### Task to carry out
Please turn the part of the listing that opens with the line containing "will pyautogui.click(x=455, y=136)." and closes with the line containing "Viewport: 1494px width, 812px", both of those lines included, into a numbered list with the blank lines dropped.

### Given records
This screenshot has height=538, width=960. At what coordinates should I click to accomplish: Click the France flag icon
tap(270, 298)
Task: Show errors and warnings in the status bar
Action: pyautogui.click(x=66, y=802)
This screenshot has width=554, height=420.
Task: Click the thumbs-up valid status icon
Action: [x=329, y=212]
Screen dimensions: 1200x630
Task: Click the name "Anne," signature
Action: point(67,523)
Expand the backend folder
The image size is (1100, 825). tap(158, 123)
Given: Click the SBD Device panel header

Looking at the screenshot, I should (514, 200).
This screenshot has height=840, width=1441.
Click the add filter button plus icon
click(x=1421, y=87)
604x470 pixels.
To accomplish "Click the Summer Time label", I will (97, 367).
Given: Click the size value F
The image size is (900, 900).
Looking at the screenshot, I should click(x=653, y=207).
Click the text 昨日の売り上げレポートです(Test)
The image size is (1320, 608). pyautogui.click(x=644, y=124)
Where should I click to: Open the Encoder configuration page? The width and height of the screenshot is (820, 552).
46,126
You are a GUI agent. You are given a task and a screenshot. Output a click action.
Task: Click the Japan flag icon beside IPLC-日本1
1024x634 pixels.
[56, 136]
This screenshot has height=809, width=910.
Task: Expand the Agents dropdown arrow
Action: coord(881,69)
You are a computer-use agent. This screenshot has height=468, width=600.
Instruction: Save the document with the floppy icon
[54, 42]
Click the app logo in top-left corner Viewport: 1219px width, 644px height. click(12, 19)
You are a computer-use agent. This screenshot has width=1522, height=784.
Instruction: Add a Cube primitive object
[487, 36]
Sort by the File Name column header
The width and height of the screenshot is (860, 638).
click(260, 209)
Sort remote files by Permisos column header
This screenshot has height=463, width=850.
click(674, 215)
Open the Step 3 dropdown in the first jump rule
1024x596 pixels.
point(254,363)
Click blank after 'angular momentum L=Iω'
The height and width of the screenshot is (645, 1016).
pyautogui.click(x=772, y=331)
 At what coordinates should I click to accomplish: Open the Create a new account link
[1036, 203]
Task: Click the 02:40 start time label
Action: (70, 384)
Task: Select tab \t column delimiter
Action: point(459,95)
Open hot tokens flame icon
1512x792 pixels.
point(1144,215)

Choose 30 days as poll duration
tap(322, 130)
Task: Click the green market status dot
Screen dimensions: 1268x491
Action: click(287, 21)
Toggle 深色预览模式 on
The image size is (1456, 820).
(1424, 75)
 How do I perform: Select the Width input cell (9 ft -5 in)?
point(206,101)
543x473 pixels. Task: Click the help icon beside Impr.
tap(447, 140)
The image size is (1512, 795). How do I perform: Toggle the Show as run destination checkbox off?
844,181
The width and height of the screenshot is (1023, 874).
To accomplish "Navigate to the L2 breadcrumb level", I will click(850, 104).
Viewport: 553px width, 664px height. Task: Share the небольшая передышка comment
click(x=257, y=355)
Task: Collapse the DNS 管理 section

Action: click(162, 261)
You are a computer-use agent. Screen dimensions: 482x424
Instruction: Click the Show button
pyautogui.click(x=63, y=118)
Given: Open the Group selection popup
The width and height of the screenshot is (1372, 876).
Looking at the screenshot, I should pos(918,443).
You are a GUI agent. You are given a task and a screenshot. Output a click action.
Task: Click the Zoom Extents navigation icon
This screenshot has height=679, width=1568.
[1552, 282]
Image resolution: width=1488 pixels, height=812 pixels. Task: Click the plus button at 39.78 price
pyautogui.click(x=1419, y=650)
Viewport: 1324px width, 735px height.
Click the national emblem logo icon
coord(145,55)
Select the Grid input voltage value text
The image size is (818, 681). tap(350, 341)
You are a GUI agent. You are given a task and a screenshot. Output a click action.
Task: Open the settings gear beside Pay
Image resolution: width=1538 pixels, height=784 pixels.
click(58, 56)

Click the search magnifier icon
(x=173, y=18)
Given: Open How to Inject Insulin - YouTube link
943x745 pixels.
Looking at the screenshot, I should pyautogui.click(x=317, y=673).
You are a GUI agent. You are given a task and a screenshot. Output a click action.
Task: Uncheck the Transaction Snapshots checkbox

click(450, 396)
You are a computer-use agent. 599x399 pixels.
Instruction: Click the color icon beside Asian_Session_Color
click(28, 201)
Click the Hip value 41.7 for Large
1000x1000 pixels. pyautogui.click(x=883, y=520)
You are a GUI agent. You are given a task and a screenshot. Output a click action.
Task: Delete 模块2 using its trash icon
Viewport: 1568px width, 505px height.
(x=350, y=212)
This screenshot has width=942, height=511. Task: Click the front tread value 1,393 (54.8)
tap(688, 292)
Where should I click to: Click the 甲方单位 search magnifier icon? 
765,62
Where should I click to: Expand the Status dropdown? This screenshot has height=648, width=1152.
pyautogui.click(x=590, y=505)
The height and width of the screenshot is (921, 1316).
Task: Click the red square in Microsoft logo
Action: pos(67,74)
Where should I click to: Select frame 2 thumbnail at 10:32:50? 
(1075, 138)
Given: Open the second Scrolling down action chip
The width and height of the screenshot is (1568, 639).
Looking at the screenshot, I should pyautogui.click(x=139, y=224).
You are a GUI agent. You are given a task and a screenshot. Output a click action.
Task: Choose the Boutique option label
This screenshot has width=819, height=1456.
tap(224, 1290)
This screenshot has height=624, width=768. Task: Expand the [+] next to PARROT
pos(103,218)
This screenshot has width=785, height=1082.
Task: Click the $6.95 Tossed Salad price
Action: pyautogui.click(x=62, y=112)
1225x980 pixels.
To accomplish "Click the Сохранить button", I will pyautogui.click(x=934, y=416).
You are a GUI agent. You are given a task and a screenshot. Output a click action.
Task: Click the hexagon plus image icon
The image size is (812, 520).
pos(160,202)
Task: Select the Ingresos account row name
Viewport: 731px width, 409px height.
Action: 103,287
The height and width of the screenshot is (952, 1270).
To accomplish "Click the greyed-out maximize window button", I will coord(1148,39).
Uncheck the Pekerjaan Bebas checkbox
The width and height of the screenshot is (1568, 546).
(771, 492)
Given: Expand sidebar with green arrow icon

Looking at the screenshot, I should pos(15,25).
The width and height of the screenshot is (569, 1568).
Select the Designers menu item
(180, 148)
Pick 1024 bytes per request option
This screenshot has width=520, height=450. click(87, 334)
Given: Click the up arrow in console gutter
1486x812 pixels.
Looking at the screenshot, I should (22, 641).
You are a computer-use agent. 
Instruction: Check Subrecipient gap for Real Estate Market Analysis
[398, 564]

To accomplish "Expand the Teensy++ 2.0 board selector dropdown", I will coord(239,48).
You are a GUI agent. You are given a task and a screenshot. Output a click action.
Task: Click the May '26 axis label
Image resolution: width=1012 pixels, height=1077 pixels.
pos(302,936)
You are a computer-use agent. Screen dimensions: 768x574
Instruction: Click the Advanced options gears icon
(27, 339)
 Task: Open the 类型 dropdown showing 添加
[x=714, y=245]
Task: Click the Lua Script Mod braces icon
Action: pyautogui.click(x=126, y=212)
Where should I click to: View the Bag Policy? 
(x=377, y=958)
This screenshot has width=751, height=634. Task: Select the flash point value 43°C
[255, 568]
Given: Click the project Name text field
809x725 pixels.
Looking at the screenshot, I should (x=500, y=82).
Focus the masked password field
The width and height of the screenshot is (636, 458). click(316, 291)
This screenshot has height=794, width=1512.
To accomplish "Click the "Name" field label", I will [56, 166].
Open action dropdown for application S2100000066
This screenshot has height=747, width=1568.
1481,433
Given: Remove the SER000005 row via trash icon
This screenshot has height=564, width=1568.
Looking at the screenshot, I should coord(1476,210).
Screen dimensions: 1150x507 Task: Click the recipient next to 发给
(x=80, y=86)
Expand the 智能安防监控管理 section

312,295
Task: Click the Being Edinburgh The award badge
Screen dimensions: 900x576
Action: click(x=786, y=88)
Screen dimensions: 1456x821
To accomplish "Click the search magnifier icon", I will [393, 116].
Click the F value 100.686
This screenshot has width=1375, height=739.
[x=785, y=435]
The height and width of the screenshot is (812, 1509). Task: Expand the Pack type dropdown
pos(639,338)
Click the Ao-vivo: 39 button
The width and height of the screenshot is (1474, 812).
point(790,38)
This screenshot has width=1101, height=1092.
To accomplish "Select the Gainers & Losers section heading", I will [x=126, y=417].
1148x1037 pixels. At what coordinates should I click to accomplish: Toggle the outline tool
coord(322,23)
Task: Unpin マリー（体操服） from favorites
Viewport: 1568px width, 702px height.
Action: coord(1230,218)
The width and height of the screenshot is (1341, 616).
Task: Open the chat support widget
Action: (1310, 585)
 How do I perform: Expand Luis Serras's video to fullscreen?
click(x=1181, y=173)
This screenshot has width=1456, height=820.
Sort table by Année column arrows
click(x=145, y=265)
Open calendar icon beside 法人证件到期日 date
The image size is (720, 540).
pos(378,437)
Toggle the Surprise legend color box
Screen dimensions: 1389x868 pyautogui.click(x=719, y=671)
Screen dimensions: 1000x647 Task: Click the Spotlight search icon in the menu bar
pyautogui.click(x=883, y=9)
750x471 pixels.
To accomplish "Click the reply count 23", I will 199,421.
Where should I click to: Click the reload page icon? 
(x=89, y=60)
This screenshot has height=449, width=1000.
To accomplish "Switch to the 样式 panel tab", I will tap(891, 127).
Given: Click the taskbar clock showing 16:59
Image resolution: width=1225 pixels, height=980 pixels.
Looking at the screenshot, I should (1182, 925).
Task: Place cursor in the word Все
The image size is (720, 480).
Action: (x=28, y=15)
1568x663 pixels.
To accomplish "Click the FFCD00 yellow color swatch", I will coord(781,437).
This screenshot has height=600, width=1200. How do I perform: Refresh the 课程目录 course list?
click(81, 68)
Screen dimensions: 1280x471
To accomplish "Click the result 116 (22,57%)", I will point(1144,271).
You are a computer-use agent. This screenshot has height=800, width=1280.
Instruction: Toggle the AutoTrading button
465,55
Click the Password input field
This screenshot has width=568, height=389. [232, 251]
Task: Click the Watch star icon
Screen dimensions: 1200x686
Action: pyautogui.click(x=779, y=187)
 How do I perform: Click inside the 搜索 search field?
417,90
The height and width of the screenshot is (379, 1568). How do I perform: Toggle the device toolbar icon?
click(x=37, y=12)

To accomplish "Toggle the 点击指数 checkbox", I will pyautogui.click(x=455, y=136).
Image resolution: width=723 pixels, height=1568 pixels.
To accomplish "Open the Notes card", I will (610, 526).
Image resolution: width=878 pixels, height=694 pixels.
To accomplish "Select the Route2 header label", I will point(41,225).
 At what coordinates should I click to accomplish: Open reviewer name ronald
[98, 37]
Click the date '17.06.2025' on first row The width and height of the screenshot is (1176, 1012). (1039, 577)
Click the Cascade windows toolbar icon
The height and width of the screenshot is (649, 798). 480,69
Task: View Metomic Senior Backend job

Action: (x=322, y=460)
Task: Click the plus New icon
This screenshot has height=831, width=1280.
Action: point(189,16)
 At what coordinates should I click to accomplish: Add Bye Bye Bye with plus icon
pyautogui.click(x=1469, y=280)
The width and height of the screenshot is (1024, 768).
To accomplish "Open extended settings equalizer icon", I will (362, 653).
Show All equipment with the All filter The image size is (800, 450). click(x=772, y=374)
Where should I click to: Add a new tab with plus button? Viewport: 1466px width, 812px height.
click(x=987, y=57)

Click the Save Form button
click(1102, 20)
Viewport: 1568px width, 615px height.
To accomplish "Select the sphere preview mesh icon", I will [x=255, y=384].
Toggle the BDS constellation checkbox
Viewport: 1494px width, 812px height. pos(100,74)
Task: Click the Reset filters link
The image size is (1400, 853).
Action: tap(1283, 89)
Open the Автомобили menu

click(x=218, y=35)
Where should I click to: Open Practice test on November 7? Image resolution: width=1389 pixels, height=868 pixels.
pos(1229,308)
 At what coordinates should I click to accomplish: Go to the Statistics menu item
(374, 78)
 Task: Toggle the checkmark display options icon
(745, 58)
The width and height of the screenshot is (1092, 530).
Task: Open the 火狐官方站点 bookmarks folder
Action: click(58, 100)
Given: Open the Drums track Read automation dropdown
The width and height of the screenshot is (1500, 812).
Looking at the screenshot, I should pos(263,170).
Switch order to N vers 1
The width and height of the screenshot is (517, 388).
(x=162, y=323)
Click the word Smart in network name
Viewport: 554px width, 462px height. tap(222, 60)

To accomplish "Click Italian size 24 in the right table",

### Full answer
1. To accomplish "Toggle the 点击指数 checkbox", I will pyautogui.click(x=455, y=136).
2. Image resolution: width=723 pixels, height=1568 pixels.
3. To accomplish "Open the Notes card", I will (610, 526).
4. Image resolution: width=878 pixels, height=694 pixels.
5. To accomplish "Select the Route2 header label", I will point(41,225).
6.  At what coordinates should I click to accomplish: Open reviewer name ronald
7. [98, 37]
8. Click the date '17.06.2025' on first row The width and height of the screenshot is (1176, 1012). (1039, 577)
9. Click the Cascade windows toolbar icon
10. The height and width of the screenshot is (649, 798). 480,69
11. Task: View Metomic Senior Backend job
12. Action: (x=322, y=460)
13. Task: Click the plus New icon
14. This screenshot has height=831, width=1280.
15. Action: point(189,16)
16.  At what coordinates should I click to accomplish: Add Bye Bye Bye with plus icon
17. pyautogui.click(x=1469, y=280)
18. The width and height of the screenshot is (1024, 768).
19. To accomplish "Open extended settings equalizer icon", I will (362, 653).
20. Show All equipment with the All filter The image size is (800, 450). click(x=772, y=374)
21. Where should I click to: Add a new tab with plus button? Viewport: 1466px width, 812px height.
22. click(x=987, y=57)
23. Click the Save Form button
24. click(1102, 20)
25. Viewport: 1568px width, 615px height.
26. To accomplish "Select the sphere preview mesh icon", I will [x=255, y=384].
27. Toggle the BDS constellation checkbox
28. Viewport: 1494px width, 812px height. pos(100,74)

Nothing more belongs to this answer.